Par contre, lorsqu’on est face à des attaques ciblées où les attaquants ont pris la main sur le système d’information depuis parfois plusieurs mois sans que cela ne perturbe en apparence le fonctionnement du SI, le concept de sauvegarde saine peut être inopérant car les sauvegardes sont peut-être toutes infectées. Il est probable que la dernière sauvegarde saine ait été écrasée du fait des rotations du dispositif de backup.

Les cyber-attaques comme NotPetya n’ont pas seulement endommagé les données de production ainsi que leur sauvegarde, elles ont aussi rendu inutilisables les postes informatiques avec des cryptolocker destructifs (ceux qui ne demandent même pas de rançon pour obtenir la clé de déchiffrement !). Du coup lorsque le dernier recours consiste à reformater les postes informatiques (ce qui peut prendre plusieurs heures) et qu’il y en a plusieurs milliers concernés dans l’entreprise, celle-ci peut en effet rester avec des écrans noirs pendant longtemps !

Alors que faut-il faire ?

La notion de résilience est très ancienne et s’appliquait surtout à la capacité des matériaux à résister à toute sortes de chocs.

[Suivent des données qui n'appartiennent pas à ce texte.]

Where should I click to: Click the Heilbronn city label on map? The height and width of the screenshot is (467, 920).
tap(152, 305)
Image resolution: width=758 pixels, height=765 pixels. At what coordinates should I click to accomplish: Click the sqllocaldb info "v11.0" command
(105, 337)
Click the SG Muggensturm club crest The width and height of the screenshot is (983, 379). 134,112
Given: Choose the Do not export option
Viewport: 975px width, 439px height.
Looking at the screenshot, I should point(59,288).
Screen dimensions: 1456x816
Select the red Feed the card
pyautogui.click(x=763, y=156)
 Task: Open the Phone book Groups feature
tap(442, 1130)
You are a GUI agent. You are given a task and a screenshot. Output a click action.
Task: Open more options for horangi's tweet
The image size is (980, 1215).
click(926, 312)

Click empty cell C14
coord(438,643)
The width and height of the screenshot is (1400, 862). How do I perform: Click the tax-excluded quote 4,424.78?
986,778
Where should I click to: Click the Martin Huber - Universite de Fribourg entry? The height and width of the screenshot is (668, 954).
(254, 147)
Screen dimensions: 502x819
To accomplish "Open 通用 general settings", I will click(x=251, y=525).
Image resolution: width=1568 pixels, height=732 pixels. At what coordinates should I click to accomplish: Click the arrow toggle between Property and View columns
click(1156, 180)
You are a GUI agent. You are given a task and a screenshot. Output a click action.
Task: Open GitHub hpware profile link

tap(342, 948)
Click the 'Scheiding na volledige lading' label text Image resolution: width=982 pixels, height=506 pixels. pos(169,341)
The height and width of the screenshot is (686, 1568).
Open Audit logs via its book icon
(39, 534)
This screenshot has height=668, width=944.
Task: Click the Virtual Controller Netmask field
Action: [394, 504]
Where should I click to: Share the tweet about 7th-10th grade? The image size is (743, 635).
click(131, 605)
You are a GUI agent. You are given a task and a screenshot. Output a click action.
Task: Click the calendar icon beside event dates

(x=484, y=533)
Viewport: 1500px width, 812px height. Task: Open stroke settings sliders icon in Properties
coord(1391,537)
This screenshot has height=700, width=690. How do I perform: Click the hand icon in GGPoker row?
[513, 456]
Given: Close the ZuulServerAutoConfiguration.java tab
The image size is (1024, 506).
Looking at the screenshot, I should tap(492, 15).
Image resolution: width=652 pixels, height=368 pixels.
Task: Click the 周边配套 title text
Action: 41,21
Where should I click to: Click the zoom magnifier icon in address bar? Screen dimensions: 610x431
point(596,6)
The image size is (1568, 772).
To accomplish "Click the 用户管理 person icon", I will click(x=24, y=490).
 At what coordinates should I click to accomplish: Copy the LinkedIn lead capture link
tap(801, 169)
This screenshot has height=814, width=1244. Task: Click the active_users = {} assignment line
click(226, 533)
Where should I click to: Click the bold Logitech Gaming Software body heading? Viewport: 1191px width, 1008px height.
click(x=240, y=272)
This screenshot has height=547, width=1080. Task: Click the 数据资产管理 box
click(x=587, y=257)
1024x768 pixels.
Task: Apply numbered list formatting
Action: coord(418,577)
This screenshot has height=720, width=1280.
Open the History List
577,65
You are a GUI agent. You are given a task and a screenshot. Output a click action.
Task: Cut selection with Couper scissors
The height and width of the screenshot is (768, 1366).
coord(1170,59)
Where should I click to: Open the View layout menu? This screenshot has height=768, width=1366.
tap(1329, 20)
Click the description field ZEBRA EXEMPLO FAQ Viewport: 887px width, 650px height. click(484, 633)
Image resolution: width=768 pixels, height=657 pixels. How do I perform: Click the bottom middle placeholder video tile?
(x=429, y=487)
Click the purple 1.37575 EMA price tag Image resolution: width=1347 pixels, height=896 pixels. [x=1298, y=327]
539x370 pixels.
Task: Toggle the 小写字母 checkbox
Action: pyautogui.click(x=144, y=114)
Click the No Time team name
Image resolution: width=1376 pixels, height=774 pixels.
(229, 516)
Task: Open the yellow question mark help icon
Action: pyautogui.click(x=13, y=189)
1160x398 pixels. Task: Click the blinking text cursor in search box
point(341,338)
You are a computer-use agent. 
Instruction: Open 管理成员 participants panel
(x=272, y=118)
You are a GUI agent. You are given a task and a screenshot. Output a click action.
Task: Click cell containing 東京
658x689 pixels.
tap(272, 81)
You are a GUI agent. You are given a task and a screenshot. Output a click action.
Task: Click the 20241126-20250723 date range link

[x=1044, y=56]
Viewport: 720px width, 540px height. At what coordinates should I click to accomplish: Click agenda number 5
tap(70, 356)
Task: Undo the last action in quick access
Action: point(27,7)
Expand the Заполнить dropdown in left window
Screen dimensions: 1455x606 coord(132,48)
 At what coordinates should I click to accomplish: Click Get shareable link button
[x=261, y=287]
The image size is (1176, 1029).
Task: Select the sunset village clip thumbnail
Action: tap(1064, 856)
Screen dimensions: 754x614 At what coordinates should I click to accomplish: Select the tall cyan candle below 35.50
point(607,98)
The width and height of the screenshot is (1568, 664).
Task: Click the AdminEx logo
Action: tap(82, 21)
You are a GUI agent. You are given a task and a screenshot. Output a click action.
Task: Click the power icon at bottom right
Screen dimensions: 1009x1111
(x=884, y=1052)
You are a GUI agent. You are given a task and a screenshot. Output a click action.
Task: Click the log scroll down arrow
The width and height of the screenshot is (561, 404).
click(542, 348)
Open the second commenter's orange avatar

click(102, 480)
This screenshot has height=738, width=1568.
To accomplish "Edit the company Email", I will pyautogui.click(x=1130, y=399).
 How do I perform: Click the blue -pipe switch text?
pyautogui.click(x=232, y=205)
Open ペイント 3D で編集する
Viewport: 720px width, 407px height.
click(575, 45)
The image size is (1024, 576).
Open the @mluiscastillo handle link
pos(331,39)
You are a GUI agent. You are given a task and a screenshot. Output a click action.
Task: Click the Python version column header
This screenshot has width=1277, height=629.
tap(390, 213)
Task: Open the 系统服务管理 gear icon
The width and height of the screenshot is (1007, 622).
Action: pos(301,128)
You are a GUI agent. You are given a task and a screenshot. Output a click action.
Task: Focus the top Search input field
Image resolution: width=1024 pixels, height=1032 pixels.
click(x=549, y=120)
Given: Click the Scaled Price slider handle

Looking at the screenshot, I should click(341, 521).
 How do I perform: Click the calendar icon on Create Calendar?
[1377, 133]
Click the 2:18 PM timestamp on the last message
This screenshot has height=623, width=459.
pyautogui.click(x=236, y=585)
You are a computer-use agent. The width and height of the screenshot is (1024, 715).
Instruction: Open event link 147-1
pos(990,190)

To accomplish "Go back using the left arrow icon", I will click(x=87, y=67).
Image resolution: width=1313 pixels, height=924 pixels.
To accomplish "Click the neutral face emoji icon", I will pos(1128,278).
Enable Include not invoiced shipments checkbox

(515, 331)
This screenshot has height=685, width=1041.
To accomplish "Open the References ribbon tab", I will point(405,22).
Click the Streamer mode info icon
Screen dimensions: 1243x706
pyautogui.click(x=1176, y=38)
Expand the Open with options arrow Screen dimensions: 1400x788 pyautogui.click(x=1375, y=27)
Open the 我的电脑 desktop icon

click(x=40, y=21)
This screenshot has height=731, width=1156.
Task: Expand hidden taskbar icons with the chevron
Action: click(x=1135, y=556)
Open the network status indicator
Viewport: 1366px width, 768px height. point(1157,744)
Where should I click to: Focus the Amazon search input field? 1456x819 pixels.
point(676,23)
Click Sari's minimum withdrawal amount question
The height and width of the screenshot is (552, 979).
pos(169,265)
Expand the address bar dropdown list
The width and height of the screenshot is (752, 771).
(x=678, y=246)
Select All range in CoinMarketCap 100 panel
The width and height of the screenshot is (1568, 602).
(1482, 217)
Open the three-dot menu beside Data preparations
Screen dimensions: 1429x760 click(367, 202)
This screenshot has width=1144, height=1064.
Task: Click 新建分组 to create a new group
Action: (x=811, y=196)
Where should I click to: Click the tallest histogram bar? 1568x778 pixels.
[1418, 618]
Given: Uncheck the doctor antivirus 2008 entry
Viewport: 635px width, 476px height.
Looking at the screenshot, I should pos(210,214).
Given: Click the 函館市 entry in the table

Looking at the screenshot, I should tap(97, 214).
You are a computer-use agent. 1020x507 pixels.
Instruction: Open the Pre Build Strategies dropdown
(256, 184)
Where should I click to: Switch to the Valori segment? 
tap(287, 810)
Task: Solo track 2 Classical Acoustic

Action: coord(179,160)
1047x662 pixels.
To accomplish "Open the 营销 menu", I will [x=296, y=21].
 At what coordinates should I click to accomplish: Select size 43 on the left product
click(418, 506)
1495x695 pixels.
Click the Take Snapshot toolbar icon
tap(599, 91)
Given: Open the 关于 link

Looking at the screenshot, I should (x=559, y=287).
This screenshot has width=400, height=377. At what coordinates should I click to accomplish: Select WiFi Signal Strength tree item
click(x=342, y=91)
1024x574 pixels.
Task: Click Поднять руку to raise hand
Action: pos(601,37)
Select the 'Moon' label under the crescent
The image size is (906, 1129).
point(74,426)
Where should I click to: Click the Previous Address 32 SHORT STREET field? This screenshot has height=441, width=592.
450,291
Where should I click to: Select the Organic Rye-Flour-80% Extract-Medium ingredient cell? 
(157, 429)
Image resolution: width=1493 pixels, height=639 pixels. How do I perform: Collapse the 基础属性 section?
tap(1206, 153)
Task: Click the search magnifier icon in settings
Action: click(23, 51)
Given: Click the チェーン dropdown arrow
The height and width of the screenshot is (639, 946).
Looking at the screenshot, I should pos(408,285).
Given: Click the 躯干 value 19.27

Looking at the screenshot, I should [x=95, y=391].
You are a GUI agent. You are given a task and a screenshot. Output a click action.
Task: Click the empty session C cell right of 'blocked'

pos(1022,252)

En y adjoignant le préfixe cyber, on peut parler « de capacité à se préparer et s’adapter à des conditions en perpétuelle évolution ainsi qu’à récupérer rapidement ses capacités suite à des attaques délibérées, des accidents, … dans le cadre de l’utilisation de moyens informatiques. ».

Du coup, outre des bonnes pratiques comme des dispositifs de sauvegardes indépendants des dispositifs de réplication à chaud ; des dispositifs de vérification de la qualité des sauvegardes ; un site de repli équipé d’ordinateurs prêts à l’emploi en cas d’indisponibilité du site nominal déconnecté de ce dernier par temps calme ; un dispositif de gestion de crise adapté à la crise cyber …

… la cyber résilience consiste à :

  • Avoir un SI le plus résistant possible aux attaques, à travers des moyens de prévention et de protection ;
  • De se doter d’une surveillance efficace afin de détecter et analyser au plus tôt les attaques ;
  • De construire des dispositifs de réaction immédiate aux attaques, par exemple des mécanismes d’isolation et autres boutons rouges pour contenir l’impact de ces attaques ;
  • De prévoir des systèmes totalement parallèles et indépendants des systèmes de production pour pouvoir continuer son activité métier, en partant du principe que le système de production nominal risque d’être indisponible de façon prolongée.

 

Note : ce sujet est la thématique du Congrès du CESIN, à Reims les 4 et 5 décembre 2018.